Looking ahead, Spinney said the board plans to continue its work on repairing the town’s historic buildings. An October 2017 report by Doreen Conboy, archivist of the Committee for Alna History, found that the town’s 228-year-old meetinghouse and two one-room schoolhouses need repairs.
The town is applying for grants to make the repairs, Spinney said.
Spinney described herself as semi-retired, having previously worked as a statistician and data analyst. She helps Alna resident Tom Albee at his farm on Route 218.
After a one-year hiatus, Hilton is seeking to return to the RSU 12 Board of Directors for a three-year term. “I served eight years on the board, and I would like to get back on,” Hilton said. “There’s a lot of work left undone I want to see through.”
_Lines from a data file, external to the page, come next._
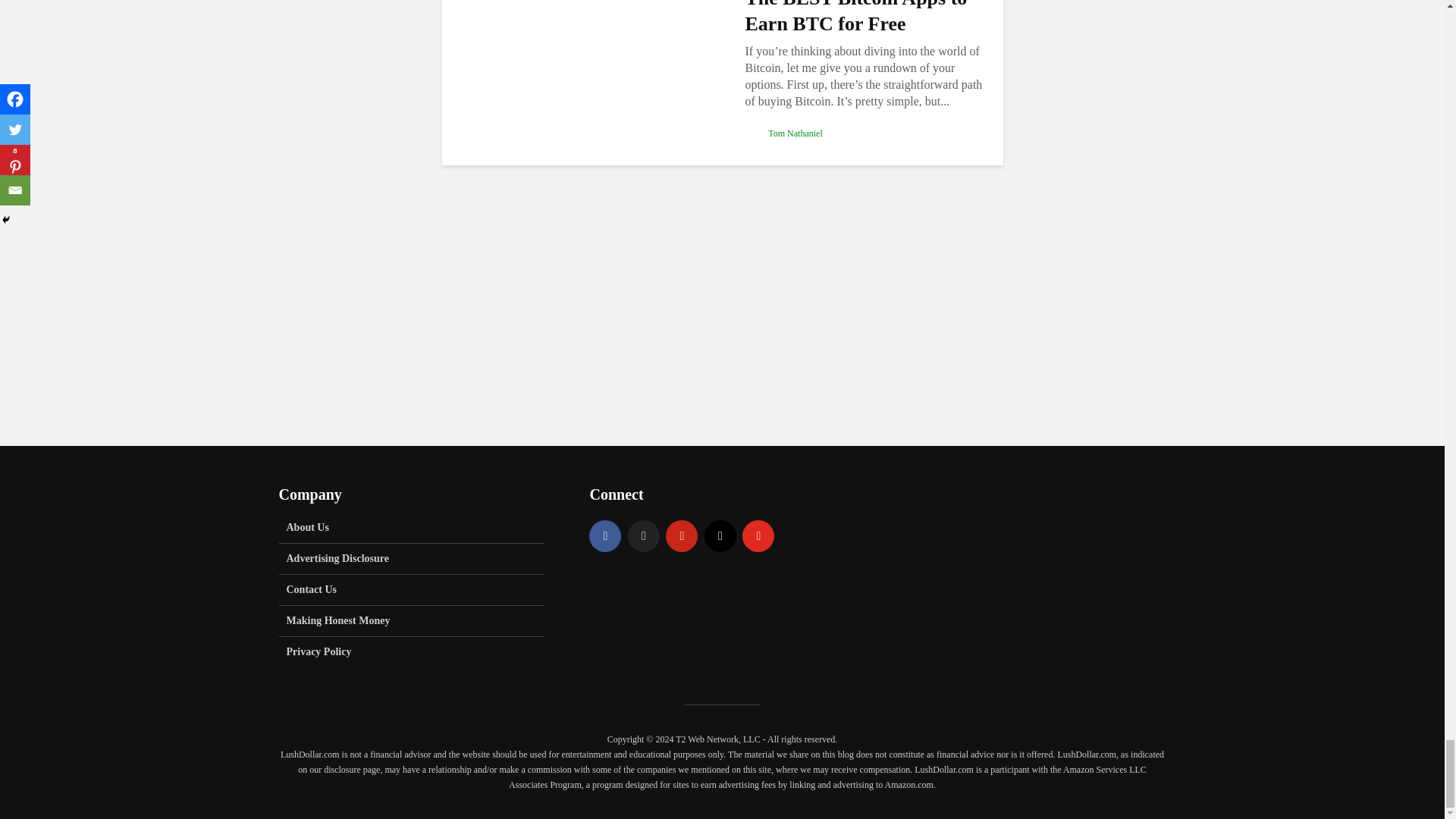
Pinterest (681, 536)
YouTube (758, 536)
The BEST Bitcoin Apps to Earn BTC for Free (581, 49)
Facebook (605, 536)
Instagram (720, 536)
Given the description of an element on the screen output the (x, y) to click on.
Hilton said he’s proud of his work during his eight years on the board, including his successful petitioning of the board to amend its funding method to a “cost per student” formula. He was also a member of the contract committee, and many of the district’s contracts will expire this year, he said.
“I was a union rep for 25 years, so I can utilize my experience in problem-solving,” Hilton said.
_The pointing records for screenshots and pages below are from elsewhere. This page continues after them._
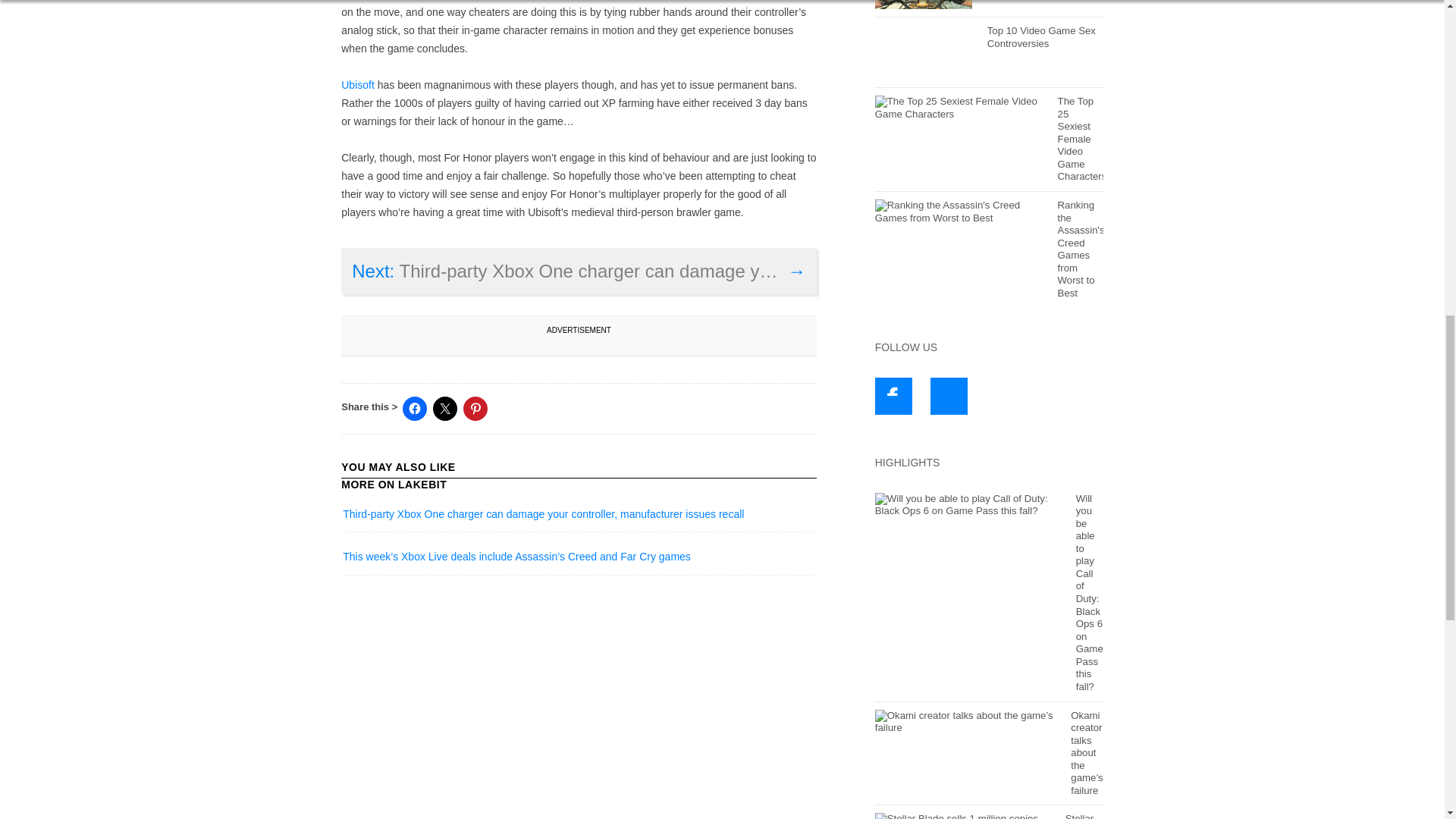
Ranking the Far Cry Games from Best to Worst (923, 4)
Top 10 Video Game Sex Controversies (1041, 37)
Top 10 Video Game Sex Controversies (1041, 37)
Ranking the Assassin's Creed Games from Worst to Best (1081, 248)
The Top 25 Sexiest Female Video Game Characters (958, 107)
The Top 25 Sexiest Female Video Game Characters (1082, 138)
The Top 25 Sexiest Female Video Game Characters (1082, 138)
Click to share on Facebook (414, 408)
Ubisoft (357, 84)
Click to share on Pinterest (475, 408)
Top 10 Video Game Sex Controversies (923, 52)
Ranking the Assassin's Creed Games from Worst to Best (958, 211)
Click to share on X (444, 408)
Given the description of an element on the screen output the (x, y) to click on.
If elected, other areas of focus for Hilton will be addressing bullying in schools and finding “creative financial solutions” for the upkeep of school buildings, he said.
With the vote on Hilton’s proposed school choice amendment looming, he said he doesn’t know how the town will come back together after such a divisive conversation.
“It’s a hard question, because of the animosity of the people who are against any changes in the policy. It’s not the same town it used to be, and it never will be now,” he said. “But my focus has always been on public education, and we need to do everything we can to provide that for all children. This is a changing world, and without a good education, you would be lost.”
In addition to his work with the RSU 12 board, Hilton has been involved at the municipal level. He served on the town’s comprehensive plan committee, building committee, and, most recently, the Head Tide Dam Committee.
During the 2017 annual town meeting, residents voted overwhelmingly to enter into a contract with the Atlantic Salmon Federation to modify and improve the Head Tide Dam, bringing two years of discussion to a close.
Hilton worked for Bath Iron Works for 31 years and retired in 2013.
Manahan was inspired to run for the seat on the RSU 12 board due to the renewed conversation about Alna’s school choice policy. With a 7-year-old son, Manahan felt she “had more skin in the game.”
While this is her first time pursuing an elected office, Manahan said her knowledge and experience from working in schools would be of benefit to the board. She works for Boothbay Region High School as the technology integrator.
When it comes to the issue of school choice and the upcoming referendum, Manahan said she “can see and understand both sides” of the issue, but that she wishes there had been more conversation before the petition was filed to make sure it met everyone’s needs.
“I appreciate the (petition) author’s effort to include the grandfathering. I am concerned about the legality of it,” Manahan said. “Grandfathering is great if it works, but there could be some real damage that comes out of this vote if it’s not legal.”
In the event the change does pass, Manahan said she isn’t sure that eliminating private school choice for new families would diminish Alna’s draw. “We have something very special here,” she said.
However, as “contentious” as the conversation about school choice has become, Manahan said the discussion has led her to meet and get to know her neighbors better than ever before.
“After the vote, I hope some of the momentum will continue and that the community can occasionally come together and have those events,” Manahan said.
RSU 12 is “going through some tough times,” and Manahan said she hopes to bring some pragmatism and open-mindedness when it comes to finding solutions for issues such as bullying. She also hopes to bring more transparency to the board and to increase the level of communication between the board and the town.